The data:

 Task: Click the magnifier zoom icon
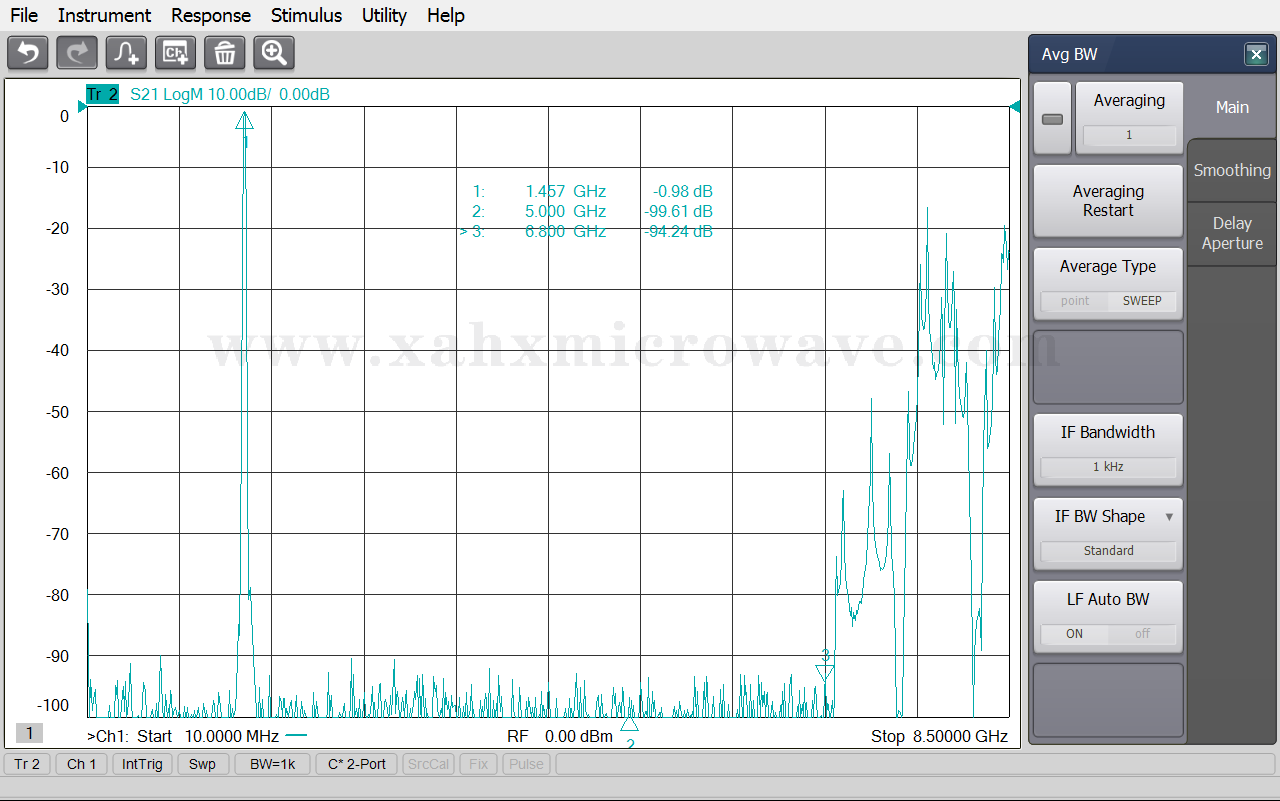click(273, 52)
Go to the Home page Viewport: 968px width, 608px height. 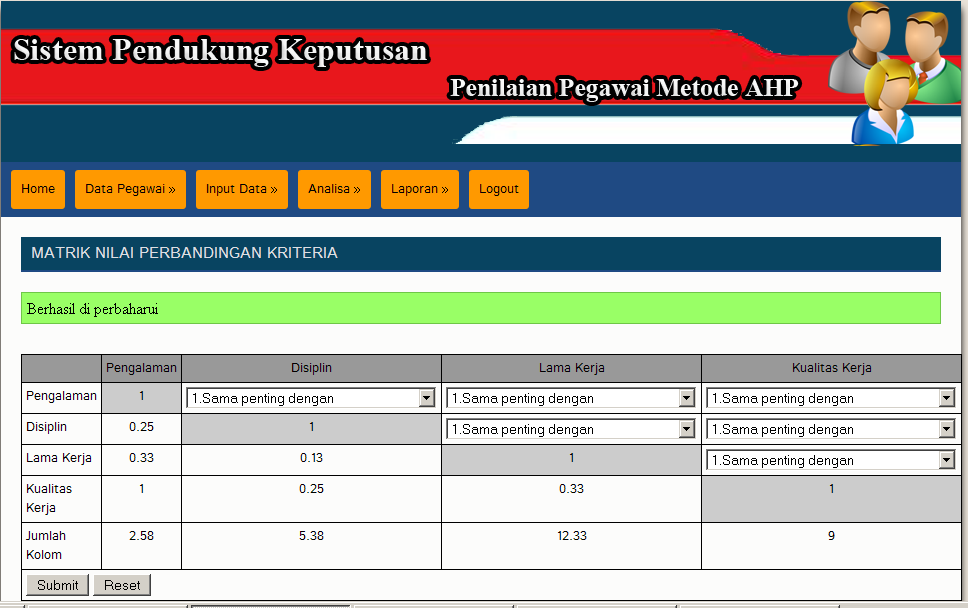pyautogui.click(x=38, y=189)
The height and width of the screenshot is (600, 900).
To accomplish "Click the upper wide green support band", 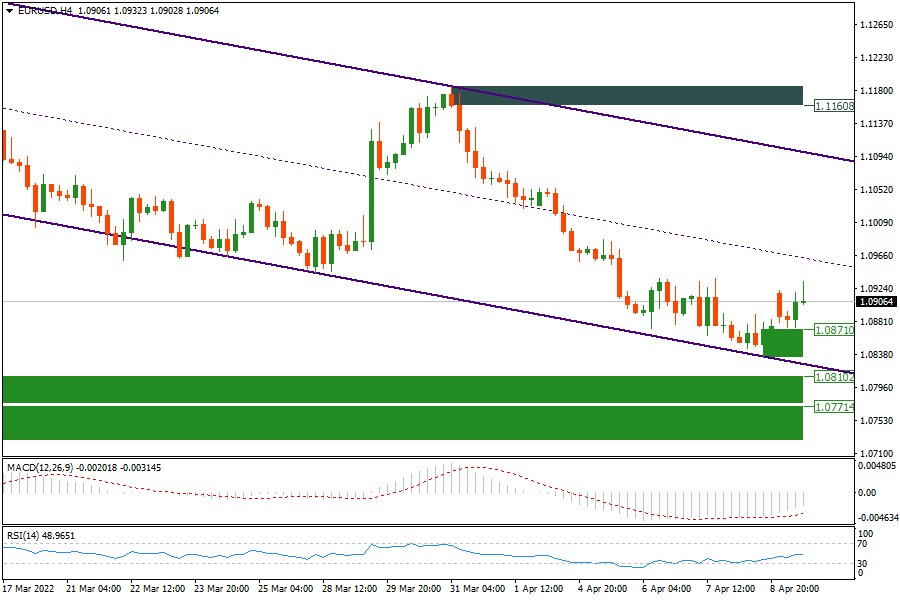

Action item: Beginning at the line that contains "The height and" and ending at the last line of the data, return each line exactly; no picture belongs in the copy.

Expected answer:
The height and width of the screenshot is (600, 900).
To accomplish "Click the upper wide green support band", 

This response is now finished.